Cette jeunesse attend donc des résultats du nouveau pouvoir burkinabè et il n'est pas simplement question de quelques sièges de députés et portefeuilles ministériels. Il s’agit d’engager un véritable renouvellement des élites politiques, que les organisations de jeunes revendiquent et pour lequel elles se sont mobilisées.

Or, rien ne laisse augurer, pour l’instant, une telle dynamique : les principaux responsables politiques aux commandes sont soit issus des vieilles élites qui gouvernent le Burkina depuis son indépendance. C’est le cas de Roch Kaboré, dont le père avait été ministre de Maurice Yaméogo, le premier Président de ce qui était encore, au début des années 1960, la Haute-Volta. Mais aussi d’anciens compagnons de route de Blaise Compaoré, un peu usés mais rompus aux joutes politiciennes, comme Salif Diallo et Simon Compaoré.

Faute de renouvellement, il est à craindre que ces organisations de jeunes se démobilisent rapidement et, désenchantées par la politique, délaissent l’espace public qu’elles avaient investi de haute lutte au bénéfice de formes de participation dépolitisées ou mieux rétribuées symboliquement et matériellement, comme l’illustre l’exemple du Mouvement du 20 février au Maroc.

Ce scénario est d’autant plus plausible que le soulèvement populaire burkinabè valide une « règle » qui semble désormais bien établie : la « société civile » est à même d’obtenir le départ d’un autocrate (Burkina, Tunisie, Egypte), voire de provoquer un changement de régime, mais elle manque des ressources politiques et organisationnelles pour conduire la transition à un régime démocratique.

Les partis politiques peuvent rater le coche du soulèvement mais, une fois celui-ci passé, ils sont maîtres dans l’art d’imposer de nouveau les règles du jeu qu’ils connaissent et contrôlent à la perfection.
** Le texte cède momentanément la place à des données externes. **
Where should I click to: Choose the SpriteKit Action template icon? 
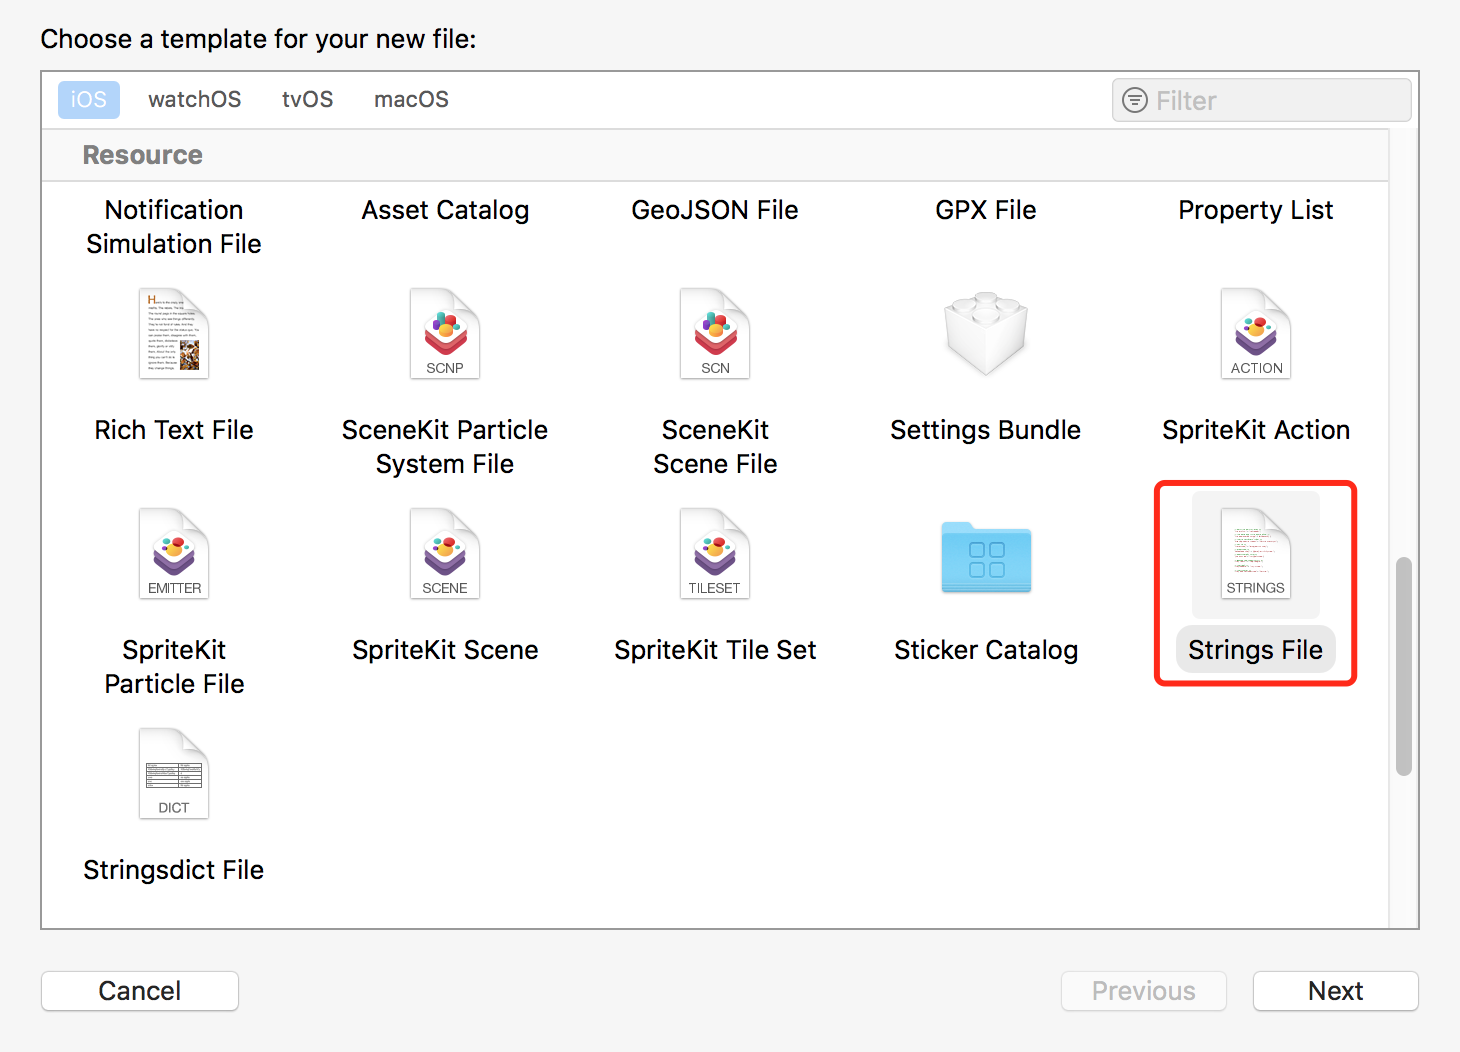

Le recentrage de la vie politique burkinabè autour des deux pôles majoritaire (MPP) et oppositionnel (UPC) en constitue une illustration supplémentaire.

L'anti-terrorisme déstabilisé

Dans ce contexte, les attaques du 15 janvier sont venues souligner la fragilité du processus démocratique engagé depuis le départ de Blaise Compaoré, comme l’avait du reste déjà fait le coup d’État avorté du général Diendéré. Sauf qu’on peut se demander, en ce qui concerne ce dernier, s’il ne fut pas un mal pour un bien, en ce sens qu’il a obligé le gouvernement de transition à trancher dans le vif en se décidant enfin à dissoudre le RSP, écartant ainsi la menace permanente que celui-ci faisait peser sur lui.

Mais, du même coup, en mettant aux arrêts Gilbert Diendéré, qui aura à répondre de onze chefs d’accusation dont celui de « crimes contre l’humanité », le nouveau pouvoir s’est privé de l’homme qui était considéré comme le spécialiste de l’anti-terrorisme au Burkina et qui connaissait très bien les mouvements djihadistes au Sahara. C’est d’ailleurs à ce titre qu’il avait été pressenti par le gouvernement de Michel Kafando pour diriger la lutte anti-terroriste au Burkina et qu’il avait participé, en février 2014, à N’Djamena, à un exercice militaire anti-terroriste organisé par les Etats Unis à l’intention d’armées africaines.